The ratio of inequality to population in 195 metro areas between 1980 - 2015
Economic inequality is measured by comparing the distribution of income (the amount of money people are paid) and the distribution of wealth (the amount of wealth people own). It has been rising everywhere in the United States, but it's rising much faster in the places that attract engineers, lawyers and innovators with top salaries. Those places today are America's cities: New York, Los Angeles, San Francisco, San Jose, Houston, and Washington D.C.
Using data from a recent analysis by Jaison Abel and Richard Deitz of the New York Fed, we can visualize how inequality in major metropolitan areas has changed over time. In the chart above, dots represent metro areas and the color of each line is shaded according to the change in inequality between 1980 and 2015. The paper's authors use the “90/10 ratio” to define the rate of economic inequality. This ratio is the wages earned by a worker at the 90th percentile of the wage distribution divided by the wages earned by a worker at the 10th percentile in each place.
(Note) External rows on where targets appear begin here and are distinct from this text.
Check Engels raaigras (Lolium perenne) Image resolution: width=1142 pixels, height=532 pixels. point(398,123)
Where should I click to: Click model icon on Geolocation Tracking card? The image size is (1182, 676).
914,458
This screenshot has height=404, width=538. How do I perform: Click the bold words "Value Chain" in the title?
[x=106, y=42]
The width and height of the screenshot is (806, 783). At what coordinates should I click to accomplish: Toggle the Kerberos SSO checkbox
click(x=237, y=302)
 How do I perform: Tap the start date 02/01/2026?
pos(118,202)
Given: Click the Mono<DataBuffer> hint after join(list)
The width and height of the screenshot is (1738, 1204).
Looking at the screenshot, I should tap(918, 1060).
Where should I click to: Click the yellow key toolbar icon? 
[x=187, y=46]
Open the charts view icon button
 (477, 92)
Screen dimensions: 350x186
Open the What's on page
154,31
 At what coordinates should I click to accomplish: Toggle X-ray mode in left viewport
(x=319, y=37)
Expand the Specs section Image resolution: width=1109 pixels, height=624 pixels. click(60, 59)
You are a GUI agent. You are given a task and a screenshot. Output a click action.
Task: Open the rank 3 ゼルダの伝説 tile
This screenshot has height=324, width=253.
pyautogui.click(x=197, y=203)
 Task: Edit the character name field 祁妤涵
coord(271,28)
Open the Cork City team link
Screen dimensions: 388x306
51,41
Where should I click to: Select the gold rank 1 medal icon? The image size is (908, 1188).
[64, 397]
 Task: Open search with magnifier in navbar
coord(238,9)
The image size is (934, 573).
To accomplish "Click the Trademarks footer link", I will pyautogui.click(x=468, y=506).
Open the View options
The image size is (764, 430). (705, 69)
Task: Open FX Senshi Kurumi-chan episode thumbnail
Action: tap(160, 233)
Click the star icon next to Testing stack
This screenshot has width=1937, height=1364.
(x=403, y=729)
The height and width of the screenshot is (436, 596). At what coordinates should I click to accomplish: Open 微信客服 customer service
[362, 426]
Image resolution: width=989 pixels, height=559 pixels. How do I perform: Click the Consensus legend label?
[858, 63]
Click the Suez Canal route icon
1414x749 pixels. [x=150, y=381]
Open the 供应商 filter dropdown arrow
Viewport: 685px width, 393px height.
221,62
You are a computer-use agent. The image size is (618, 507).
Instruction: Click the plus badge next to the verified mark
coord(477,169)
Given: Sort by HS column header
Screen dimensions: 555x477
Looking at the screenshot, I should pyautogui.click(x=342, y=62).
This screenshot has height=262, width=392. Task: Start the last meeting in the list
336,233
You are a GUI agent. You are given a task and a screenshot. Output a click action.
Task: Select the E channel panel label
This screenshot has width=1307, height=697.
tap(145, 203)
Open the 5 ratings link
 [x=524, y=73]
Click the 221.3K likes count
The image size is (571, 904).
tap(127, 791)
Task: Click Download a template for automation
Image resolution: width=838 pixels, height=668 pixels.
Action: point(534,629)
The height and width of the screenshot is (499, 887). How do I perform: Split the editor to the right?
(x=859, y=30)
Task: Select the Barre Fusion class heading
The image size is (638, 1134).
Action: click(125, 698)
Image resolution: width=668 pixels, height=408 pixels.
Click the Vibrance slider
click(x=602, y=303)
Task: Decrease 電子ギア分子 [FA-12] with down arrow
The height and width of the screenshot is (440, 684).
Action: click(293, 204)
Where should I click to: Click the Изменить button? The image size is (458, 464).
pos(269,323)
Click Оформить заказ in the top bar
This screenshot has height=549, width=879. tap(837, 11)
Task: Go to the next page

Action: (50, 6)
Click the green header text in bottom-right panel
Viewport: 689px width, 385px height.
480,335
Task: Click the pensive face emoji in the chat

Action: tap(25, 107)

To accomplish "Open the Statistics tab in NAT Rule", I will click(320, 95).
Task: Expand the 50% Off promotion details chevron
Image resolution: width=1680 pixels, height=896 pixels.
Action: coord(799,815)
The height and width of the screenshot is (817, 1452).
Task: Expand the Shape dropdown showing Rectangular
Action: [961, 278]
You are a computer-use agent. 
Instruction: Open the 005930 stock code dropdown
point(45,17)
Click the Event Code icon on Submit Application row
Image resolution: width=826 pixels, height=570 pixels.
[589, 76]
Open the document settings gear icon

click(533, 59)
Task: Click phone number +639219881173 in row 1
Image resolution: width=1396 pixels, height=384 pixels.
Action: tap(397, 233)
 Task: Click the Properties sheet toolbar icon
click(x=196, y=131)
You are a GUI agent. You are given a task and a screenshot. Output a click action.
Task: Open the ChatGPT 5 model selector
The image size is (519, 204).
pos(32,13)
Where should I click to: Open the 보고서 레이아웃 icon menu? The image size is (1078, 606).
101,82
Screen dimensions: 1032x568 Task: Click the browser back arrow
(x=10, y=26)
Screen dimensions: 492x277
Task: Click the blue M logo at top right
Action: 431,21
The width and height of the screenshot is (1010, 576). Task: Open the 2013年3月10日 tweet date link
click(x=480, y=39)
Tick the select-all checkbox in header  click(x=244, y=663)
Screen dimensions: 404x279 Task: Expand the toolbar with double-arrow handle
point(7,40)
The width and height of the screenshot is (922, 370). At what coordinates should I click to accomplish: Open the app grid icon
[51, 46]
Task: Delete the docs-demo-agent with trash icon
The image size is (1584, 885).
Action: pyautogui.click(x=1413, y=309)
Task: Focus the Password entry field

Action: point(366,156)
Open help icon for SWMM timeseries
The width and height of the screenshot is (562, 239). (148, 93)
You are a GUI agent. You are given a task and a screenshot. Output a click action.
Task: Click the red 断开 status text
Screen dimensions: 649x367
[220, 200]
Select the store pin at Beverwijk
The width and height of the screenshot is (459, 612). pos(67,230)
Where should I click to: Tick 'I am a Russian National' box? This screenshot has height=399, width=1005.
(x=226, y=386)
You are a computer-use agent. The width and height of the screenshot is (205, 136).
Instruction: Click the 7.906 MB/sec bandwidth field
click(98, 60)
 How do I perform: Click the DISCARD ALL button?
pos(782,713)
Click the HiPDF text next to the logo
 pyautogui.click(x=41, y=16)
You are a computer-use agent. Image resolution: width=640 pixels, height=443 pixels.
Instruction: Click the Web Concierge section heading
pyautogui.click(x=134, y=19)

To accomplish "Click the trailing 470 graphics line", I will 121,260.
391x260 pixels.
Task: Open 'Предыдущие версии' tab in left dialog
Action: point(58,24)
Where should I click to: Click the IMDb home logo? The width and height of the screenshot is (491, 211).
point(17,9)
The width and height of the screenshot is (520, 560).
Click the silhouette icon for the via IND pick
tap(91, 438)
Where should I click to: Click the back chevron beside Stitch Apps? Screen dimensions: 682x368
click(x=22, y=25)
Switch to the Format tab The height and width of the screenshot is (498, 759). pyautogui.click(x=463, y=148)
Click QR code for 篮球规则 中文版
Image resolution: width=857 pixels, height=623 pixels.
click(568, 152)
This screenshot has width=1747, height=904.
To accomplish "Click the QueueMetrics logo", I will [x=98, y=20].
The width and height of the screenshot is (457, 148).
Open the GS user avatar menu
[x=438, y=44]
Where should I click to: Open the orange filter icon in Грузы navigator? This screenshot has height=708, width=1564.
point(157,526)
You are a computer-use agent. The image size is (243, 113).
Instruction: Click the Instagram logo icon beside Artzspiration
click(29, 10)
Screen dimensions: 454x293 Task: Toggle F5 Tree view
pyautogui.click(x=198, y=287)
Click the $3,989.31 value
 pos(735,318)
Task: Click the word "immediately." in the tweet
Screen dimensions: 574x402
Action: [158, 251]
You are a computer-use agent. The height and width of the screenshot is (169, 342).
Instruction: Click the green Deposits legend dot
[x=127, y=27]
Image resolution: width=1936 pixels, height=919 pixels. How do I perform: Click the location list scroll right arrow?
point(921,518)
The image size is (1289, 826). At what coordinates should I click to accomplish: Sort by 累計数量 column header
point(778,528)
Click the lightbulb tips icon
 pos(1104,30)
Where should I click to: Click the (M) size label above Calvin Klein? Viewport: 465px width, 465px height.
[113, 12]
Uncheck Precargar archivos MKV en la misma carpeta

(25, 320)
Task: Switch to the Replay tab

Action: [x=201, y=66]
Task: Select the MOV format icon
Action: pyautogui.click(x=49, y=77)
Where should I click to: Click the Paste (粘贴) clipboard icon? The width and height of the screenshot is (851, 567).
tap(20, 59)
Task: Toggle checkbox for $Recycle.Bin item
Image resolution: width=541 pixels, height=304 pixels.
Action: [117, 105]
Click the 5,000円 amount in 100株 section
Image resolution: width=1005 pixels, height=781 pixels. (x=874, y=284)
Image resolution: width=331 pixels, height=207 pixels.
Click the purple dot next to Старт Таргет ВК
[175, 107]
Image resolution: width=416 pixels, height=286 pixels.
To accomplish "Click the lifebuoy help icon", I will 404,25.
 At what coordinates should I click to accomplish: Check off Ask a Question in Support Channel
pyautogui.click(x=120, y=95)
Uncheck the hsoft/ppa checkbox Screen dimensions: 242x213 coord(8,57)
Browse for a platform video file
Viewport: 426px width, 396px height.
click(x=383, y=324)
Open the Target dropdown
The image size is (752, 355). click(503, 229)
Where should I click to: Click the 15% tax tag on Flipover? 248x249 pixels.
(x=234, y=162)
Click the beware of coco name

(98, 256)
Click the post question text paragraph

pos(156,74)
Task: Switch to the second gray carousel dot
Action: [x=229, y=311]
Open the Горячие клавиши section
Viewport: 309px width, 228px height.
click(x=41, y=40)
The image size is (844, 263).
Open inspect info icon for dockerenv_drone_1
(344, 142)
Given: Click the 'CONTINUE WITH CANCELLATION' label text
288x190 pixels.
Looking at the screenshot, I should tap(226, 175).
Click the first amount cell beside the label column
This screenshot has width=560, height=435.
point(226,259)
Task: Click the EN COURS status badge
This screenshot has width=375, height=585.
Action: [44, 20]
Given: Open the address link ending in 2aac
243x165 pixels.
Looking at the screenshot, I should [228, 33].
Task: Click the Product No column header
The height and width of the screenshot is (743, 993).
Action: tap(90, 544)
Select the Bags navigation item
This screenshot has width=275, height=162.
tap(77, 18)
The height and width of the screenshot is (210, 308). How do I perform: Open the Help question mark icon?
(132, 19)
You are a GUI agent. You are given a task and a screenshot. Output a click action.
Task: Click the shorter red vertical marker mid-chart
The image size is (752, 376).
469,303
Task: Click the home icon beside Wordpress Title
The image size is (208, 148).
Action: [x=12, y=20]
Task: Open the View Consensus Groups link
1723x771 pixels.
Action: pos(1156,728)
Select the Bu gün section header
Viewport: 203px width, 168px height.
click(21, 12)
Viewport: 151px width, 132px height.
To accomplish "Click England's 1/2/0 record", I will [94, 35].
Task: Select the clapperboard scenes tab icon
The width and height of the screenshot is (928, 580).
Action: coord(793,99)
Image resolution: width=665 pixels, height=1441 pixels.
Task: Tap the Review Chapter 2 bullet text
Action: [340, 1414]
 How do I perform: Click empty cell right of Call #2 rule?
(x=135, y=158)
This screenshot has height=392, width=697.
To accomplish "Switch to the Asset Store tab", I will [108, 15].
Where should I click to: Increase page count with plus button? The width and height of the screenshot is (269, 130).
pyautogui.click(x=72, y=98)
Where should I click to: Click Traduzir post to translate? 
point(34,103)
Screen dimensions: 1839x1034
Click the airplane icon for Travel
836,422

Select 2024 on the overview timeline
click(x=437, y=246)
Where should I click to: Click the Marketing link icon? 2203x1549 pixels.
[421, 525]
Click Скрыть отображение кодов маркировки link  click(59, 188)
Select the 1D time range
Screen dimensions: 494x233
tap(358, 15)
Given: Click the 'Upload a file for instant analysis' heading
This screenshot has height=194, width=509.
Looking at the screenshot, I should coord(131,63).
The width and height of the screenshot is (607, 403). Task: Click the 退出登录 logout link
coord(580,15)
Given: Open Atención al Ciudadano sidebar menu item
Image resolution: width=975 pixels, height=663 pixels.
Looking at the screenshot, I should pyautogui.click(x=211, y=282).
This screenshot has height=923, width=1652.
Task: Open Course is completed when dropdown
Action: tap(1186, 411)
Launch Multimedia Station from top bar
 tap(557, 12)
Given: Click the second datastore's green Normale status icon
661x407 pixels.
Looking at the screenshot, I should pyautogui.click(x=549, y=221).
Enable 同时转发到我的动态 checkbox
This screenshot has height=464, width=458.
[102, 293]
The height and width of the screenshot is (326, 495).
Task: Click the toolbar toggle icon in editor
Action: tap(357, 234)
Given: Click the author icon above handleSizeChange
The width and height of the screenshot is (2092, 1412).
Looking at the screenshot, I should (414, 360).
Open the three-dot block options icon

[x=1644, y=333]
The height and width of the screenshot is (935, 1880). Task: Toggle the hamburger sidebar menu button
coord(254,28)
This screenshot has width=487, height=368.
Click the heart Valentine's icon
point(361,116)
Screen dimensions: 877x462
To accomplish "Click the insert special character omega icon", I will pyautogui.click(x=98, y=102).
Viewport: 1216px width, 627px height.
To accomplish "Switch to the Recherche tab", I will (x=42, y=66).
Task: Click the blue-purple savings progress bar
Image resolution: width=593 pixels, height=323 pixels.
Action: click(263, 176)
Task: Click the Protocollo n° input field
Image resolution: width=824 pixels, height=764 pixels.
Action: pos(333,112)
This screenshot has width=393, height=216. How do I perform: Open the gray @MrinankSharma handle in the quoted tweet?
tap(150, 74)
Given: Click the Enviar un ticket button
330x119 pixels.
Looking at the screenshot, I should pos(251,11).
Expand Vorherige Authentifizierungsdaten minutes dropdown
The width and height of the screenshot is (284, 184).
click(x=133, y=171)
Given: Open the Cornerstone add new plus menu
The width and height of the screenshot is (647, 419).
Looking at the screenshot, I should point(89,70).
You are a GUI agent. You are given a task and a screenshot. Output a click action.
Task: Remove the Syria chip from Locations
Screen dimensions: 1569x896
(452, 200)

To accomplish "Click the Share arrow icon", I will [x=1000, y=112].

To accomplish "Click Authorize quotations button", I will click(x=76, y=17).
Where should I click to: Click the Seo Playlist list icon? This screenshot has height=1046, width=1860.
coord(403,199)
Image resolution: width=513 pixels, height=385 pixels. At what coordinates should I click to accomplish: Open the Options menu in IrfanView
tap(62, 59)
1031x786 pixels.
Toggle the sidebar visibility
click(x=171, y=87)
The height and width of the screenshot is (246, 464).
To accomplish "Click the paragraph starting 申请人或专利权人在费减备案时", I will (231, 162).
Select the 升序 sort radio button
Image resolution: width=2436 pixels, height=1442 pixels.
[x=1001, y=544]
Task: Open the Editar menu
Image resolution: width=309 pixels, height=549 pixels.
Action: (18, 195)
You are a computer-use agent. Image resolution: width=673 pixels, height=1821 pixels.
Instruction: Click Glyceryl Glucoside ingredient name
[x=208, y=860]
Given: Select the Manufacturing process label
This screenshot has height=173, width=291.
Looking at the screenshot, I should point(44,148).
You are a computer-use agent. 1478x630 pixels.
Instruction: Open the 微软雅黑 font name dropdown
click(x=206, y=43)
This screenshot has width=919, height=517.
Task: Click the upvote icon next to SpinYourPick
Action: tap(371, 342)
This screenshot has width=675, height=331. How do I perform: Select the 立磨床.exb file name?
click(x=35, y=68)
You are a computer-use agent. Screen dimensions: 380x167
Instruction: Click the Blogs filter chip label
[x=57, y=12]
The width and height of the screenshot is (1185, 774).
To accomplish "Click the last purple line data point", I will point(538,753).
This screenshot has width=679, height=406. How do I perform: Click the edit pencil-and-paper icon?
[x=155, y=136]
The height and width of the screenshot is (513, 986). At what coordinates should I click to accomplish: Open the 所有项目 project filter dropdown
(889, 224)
The 90/10 ratios range from a high of 8.7 in Fairfield, Connecticut, to a low of 3.9 in Johnstown, Pennsylvania, with a median of 5.2 across all metropolitan areas. These ratios indicate that in Fairfield, a worker at the 90th percentile earned nearly nine times as much as a worker at the 10th percentile, but in Johnstown, a worker at the 90th percentile earned only about four times as much as one at the 10th percentile.
Why is this happening?
Abel and Deitz find three drivers of wage inequality: differences in the local demand for skilled and unskilled workers; urban agglomeration economies, which tend to favor higher-skilled workers; and the migration of skilled workers between locations.